Aunque los filósofos afirman que la política debe estar presidida por la ética, lo cierto es que la historia muestra que la ética resulta casi incompatible con la práctica política, pues las frecuentes situaciones dilemáticas a las que se enfrenta suponen que la moral sea una rémora que dificulta la toma de decisiones. Siempre se ha dicho que el fin no justifica los medios, pero en la práctica se han utilizado medios moralmente reprochables con objeto de lograr determinados fines considerados necesarios. Y es que vivimos en una era, la posmodernidad, en la que la bondad o maldad de la política se ha relativizado por falta de una fundamentación suficiente e inequívoca, hasta el punto de que cualquier decisión política precisa ser contextualizada para ser considerada moral o inmoral. En este sentido, la política parece haber perdido tal prestigio ético que si Nietzsche anunció la muerte de Dios, quizá estemos asistiendo al final de la ética. Cuestión que se ha pretendido resolver mediante el utilitarismo que trata de diferenciar el bien del mal teniendo en cuenta exclusivamente los resultados de las acciones políticas. Sin embargo, el utilitarismo está lleno de cegueras calculadas. Quizá, por ello, haya que pensar que se está produciendo, como decía el marqués de Sade, un nuevo orden amoral sin obligación y sin responsabilidad. Esto es, una sociedad regida por una praxis política que se reduce a un ejercicio contable de previsiones y resultados, Pretender que la opción más ética es aquella que produce el mayor beneficio para el mayor número de personas, en principio parece razonable, pero en una sociedad estructurada en clases sociales, representada por opciones políticas que defienden intereses contrapuestos y fuertemente condicionada por los poderes fácticos, los resultados no siempre benefician a la mayoría, sino a minorías poderosas o grupos específicos, lo que resulta inmoral. Por tanto, los fundamentos éticos encargados de fijar deberes y establecer reglas resultan para el utilitarismo irrelevantes. En consecuencia, el utilitarismo, que apuesta por una ingeniería social que acota los problemas y pone el acento en los resultados, dando solo por buenas aquellas acciones que procuran los beneficios esperados, parece tener lamentablemente más notabilidad. En definitiva, lo importante es el fin, pues la moralidad de los medios es intrascendente, ya que en la práctica son sólo instrumentos que se justifican por su eficacia.

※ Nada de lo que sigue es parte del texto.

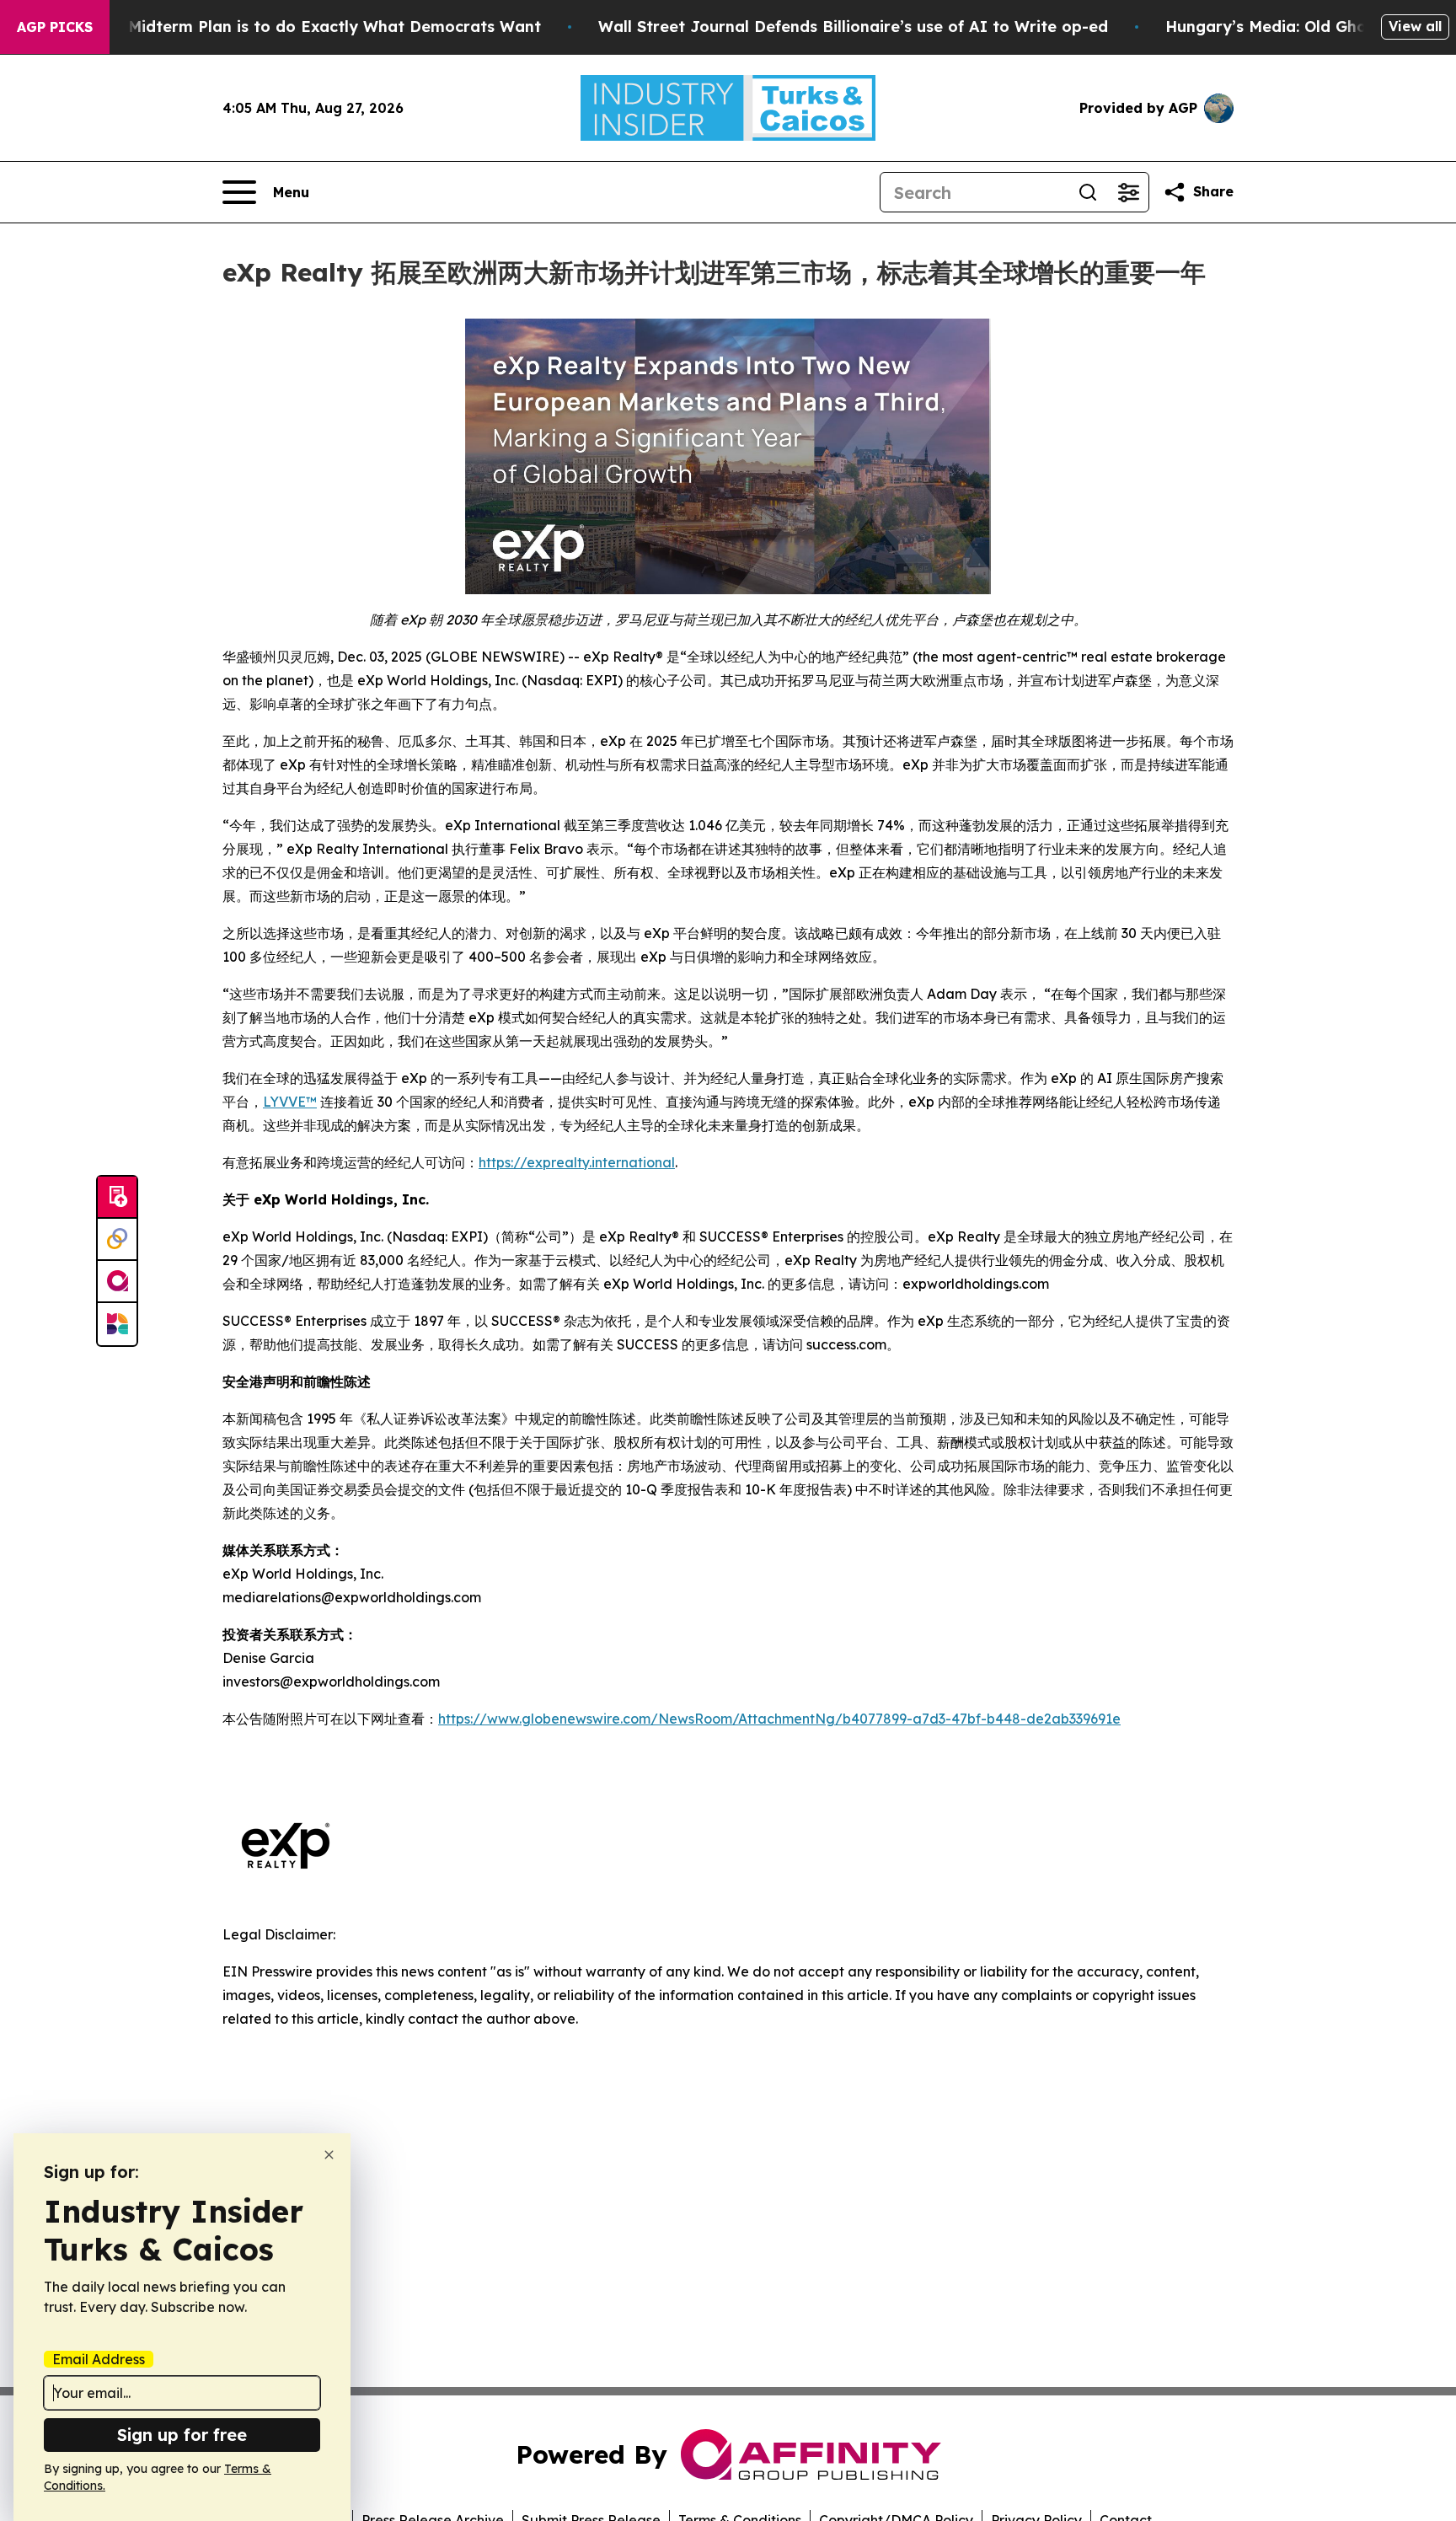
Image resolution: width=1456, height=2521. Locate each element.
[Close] (329, 2155)
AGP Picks (55, 27)
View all (1415, 26)
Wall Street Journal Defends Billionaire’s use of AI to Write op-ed (853, 26)
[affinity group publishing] (117, 1282)
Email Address (98, 2359)
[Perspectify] (117, 1240)
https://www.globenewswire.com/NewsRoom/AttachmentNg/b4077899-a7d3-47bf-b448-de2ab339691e (779, 1718)
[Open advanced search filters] (1128, 192)
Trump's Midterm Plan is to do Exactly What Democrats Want (301, 26)
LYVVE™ (290, 1101)
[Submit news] (117, 1198)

Es verdad que la ética implica no sólo una reflexión racional sobre la moralidad, sino también pretende una justificación fundamentada de cuál debe ser el comportamiento moral en la política. Sin embargo, en cuanto la diseccionamos a punta de bisturí, observamos que la ética, lejos de ser la ciencia que prescribe la bondad o maldad de la acción humana, es una construcción que esconde, entre sus nobles razones, sentimientos, necesidades, intereses, ambiciones o prejuicios que hacen que la moralidad que de ella se deriva sea dudosa. Además, la ambición de poder es un deseo tan vehemente e inmoderado que, con objeto de conseguirlo, se llega incluso a la renuncia de los principios y valores. Y para mantenerlo, una vez logrado, el fin acaba justificando medios censurables, lo que no sólo devalúa la democracia, sino que incluso la puede destruir. Hay una larga lista de hechos atribuibles a los políticos que son moralmente reprobables, como los infames y peligrosos bulos; la inmoral invocación al transfuguismo; el arriesgado blanqueo de partidos contrarios a la democracia; la guerracivilista crispación y polarización de la sociedad; las largas listas de espera del sistema público de salud que generan un sufrimiento innecesario; la ignorante negación del cambio climático, pese a la evidencia científica; la negación de la violencia machista, pese a su especificidad y significación estadística; la política de la vileza, en la que los insultos personales, los incoherentes e indecentes vaivenes estratégicos y las bravatas desafiantes se hacen sin pudor alguno; o la muerte de más de siete mil ancianos víctimas del coronavirus en las residencias de mayores de Madrid, debido a que su presidenta firmó un protocolo que impedía que los infectados fuesen trasladados a los hospitales. Ante esta carencia de universalidad, la ética es una cuestión filosófica de insólita relatividad, que permite que el fin justifique discrecionalmente los medios. Y es que, al igual que los pecados, los medios son veniales, mortales e incluso sacrílegos. De hecho, es tan profunda la crisis del pensamiento metafísico y tan endeble la solidez lógica de la ética que el objetivismo moral ha cedido su supremacía al relativismo, según el cual no hay certezas ni verdades absolutas, sino interpretaciones. En fin, como dijo Miguel de Unamuno: “el triunfo de la razón es arrojar dudas sobre su propia validez”.